◆ TASK TO CARRY OUT
Your answer should contain every line of the records, transcribed word for word.

Stored records:
-------------------------

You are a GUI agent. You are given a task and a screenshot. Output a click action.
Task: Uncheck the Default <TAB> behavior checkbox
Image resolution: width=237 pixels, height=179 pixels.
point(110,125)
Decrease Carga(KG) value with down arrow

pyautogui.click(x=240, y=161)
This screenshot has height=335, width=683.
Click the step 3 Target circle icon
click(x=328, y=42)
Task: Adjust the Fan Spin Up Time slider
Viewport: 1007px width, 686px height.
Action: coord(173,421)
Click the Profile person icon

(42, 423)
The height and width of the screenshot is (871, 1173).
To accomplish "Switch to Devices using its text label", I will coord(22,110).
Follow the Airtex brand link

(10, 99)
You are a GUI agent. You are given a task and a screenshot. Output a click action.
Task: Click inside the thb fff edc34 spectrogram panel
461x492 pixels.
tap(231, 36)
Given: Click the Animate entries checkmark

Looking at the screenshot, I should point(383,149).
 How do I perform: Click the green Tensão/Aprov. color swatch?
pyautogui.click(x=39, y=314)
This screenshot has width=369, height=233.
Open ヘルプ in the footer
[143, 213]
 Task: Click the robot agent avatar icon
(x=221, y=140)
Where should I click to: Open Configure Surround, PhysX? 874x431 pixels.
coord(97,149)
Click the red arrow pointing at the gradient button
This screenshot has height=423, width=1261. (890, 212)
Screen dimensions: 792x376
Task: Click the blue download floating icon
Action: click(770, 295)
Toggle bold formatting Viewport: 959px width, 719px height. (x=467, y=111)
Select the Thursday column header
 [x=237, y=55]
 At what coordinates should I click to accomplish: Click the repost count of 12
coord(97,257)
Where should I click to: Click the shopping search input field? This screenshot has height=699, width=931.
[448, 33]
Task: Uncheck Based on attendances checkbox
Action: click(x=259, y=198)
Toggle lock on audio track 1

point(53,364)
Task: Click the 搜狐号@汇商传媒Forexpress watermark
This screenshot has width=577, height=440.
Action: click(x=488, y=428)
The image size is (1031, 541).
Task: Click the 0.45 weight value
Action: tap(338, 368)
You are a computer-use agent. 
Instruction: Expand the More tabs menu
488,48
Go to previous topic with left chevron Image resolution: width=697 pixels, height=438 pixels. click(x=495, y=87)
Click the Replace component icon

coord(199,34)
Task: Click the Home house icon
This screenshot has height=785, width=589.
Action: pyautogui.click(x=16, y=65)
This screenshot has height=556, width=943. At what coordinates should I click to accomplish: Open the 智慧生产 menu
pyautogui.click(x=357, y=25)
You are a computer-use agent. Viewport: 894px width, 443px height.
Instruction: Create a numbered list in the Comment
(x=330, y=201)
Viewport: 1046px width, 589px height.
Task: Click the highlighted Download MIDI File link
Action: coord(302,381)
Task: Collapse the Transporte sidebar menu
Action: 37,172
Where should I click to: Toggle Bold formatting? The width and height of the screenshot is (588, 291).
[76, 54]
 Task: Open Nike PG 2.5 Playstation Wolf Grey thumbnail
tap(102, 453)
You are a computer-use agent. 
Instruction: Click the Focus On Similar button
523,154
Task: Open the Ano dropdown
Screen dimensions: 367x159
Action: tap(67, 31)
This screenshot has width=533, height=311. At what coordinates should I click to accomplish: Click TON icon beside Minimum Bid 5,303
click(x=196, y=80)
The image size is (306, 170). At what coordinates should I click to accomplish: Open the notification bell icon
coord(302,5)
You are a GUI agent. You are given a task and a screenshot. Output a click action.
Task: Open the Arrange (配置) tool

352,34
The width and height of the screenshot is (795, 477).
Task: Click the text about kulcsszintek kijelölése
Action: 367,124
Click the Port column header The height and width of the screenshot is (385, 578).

-------------------------

◆ RESULT OF THIS EXERCISE
You are a GUI agent. You are given a task and a screenshot. Output a click action.
Task: Uncheck the Default <TAB> behavior checkbox
Image resolution: width=237 pixels, height=179 pixels.
point(110,125)
Decrease Carga(KG) value with down arrow

pyautogui.click(x=240, y=161)
This screenshot has height=335, width=683.
Click the step 3 Target circle icon
click(x=328, y=42)
Task: Adjust the Fan Spin Up Time slider
Viewport: 1007px width, 686px height.
Action: coord(173,421)
Click the Profile person icon

(42, 423)
The height and width of the screenshot is (871, 1173).
To accomplish "Switch to Devices using its text label", I will coord(22,110).
Follow the Airtex brand link

(10, 99)
You are a GUI agent. You are given a task and a screenshot. Output a click action.
Task: Click inside the thb fff edc34 spectrogram panel
461x492 pixels.
tap(231, 36)
Given: Click the Animate entries checkmark

Looking at the screenshot, I should point(383,149).
 How do I perform: Click the green Tensão/Aprov. color swatch?
pyautogui.click(x=39, y=314)
This screenshot has width=369, height=233.
Open ヘルプ in the footer
[143, 213]
 Task: Click the robot agent avatar icon
(x=221, y=140)
Where should I click to: Open Configure Surround, PhysX? 874x431 pixels.
coord(97,149)
Click the red arrow pointing at the gradient button
This screenshot has height=423, width=1261. (890, 212)
Screen dimensions: 792x376
Task: Click the blue download floating icon
Action: click(770, 295)
Toggle bold formatting Viewport: 959px width, 719px height. (x=467, y=111)
Select the Thursday column header
 [x=237, y=55]
 At what coordinates should I click to accomplish: Click the repost count of 12
coord(97,257)
Where should I click to: Click the shopping search input field? This screenshot has height=699, width=931.
[448, 33]
Task: Uncheck Based on attendances checkbox
Action: click(x=259, y=198)
Toggle lock on audio track 1

point(53,364)
Task: Click the 搜狐号@汇商传媒Forexpress watermark
This screenshot has width=577, height=440.
Action: click(x=488, y=428)
The image size is (1031, 541).
Task: Click the 0.45 weight value
Action: tap(338, 368)
You are a computer-use agent. 
Instruction: Expand the More tabs menu
488,48
Go to previous topic with left chevron Image resolution: width=697 pixels, height=438 pixels. click(x=495, y=87)
Click the Replace component icon

coord(199,34)
Task: Click the Home house icon
This screenshot has height=785, width=589.
Action: pyautogui.click(x=16, y=65)
This screenshot has height=556, width=943. At what coordinates should I click to accomplish: Open the 智慧生产 menu
pyautogui.click(x=357, y=25)
You are a computer-use agent. Viewport: 894px width, 443px height.
Instruction: Create a numbered list in the Comment
(x=330, y=201)
Viewport: 1046px width, 589px height.
Task: Click the highlighted Download MIDI File link
Action: coord(302,381)
Task: Collapse the Transporte sidebar menu
Action: 37,172
Where should I click to: Toggle Bold formatting? The width and height of the screenshot is (588, 291).
[76, 54]
 Task: Open Nike PG 2.5 Playstation Wolf Grey thumbnail
tap(102, 453)
You are a computer-use agent. 
Instruction: Click the Focus On Similar button
523,154
Task: Open the Ano dropdown
Screen dimensions: 367x159
Action: tap(67, 31)
This screenshot has width=533, height=311. At what coordinates should I click to accomplish: Click TON icon beside Minimum Bid 5,303
click(x=196, y=80)
The image size is (306, 170). At what coordinates should I click to accomplish: Open the notification bell icon
coord(302,5)
You are a GUI agent. You are given a task and a screenshot. Output a click action.
Task: Open the Arrange (配置) tool

352,34
The width and height of the screenshot is (795, 477).
Task: Click the text about kulcsszintek kijelölése
Action: 367,124
Click the Port column header The height and width of the screenshot is (385, 578).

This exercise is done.